I told her I knew quite well that the thread was out of the tension hook -- a total lie. But I was channeling my own fourth-grade self and feeling vulnerable.

'Well have you forgotten how to thread your sewing machine?' The question
was so rude and so out of line and her eyes were so unblinking and I
said 'Oh come on' the way people do now.

But I blinked. And she didn't.

In that horrible instant standing there in the gaze of a
woman who owns a small sewing machine dealership in a small town in an
underpopulated state, I was judged and found stupid. We both knew in that instant that maybe, just maybe, I had forgotten how to thread my machine.

I forget a lot of things. It's not the 'now where did I put the keys' sort of thing. My forgetting is a bit more functional. You see, the autoimmune disease that catapulted me into the ranks of the chronic has affected my cognitive abilities. I know this for a fact because in order to qualify for Social Security Disability benefits I had to take a psych test. The man who gave me the test stopped me at one
point when I was desperately trying to remember if the cocker spaniel
dog with the Frisbee in its mouth was sitting with Grandpa earlier or
if it was in the car with Bobby. The doctor patted my hand, handed me
a cup of cold water and suggested I take a break. When I came back
from the break he had put away the testing materials and ushered me to
the door telling me he didn't think I needed to worry, that my
application should go through with no problems.

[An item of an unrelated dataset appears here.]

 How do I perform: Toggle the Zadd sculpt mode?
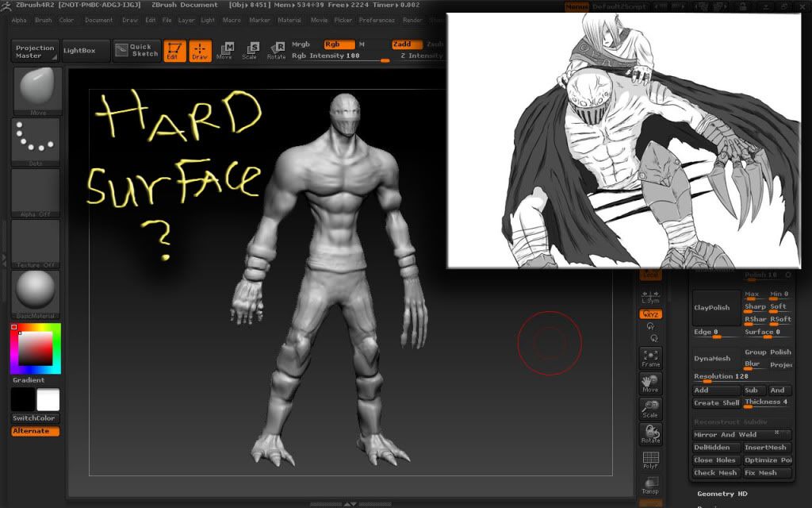point(406,44)
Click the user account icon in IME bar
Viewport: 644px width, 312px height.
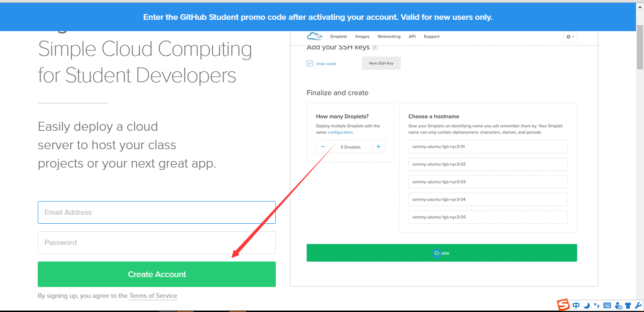pyautogui.click(x=618, y=305)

Now, on one hand, that's what I wanted. On the other hand, I did not
want to be told that I was a card short of a deck. Or maybe two.

Because I have good friends who are chronic, I know that a lot of us face the two-edged sword of being incompetent enough to qualify for disability but being so incompetent that you forget to take your meds. And go to appointments. And to pay bills.

The list goes on, but it becomes more personal and embarrassing.

People who don't know me well enough to know that I have this disease tend to write me off as a bit dotty or maybe even slow. That hurts. If I try to sound intelligent and on top of things, in the same place as everybody else, it just gets worse. I forget words at approximately the same rate as i try to think of them. Pretty disasterous if you're trying for witty repartee.

Learning to live with pain and loss of career and freedom has been hard, but nowhere near as hard as learning to bury my pride and live with the constant little 'slings and arrows' of unspoken insult.

I intend to ask my husband to collect my sewing machine without me. I'm thinking the propriator might be right. Maybe I forgot to push the thread through the tension hook. Or maybe my machine has a real problem. Either way I don't intend to submit myself to the judgmental glare of Mrs. Humber ever again.

And that's one promise to myself I don't think I'll forget.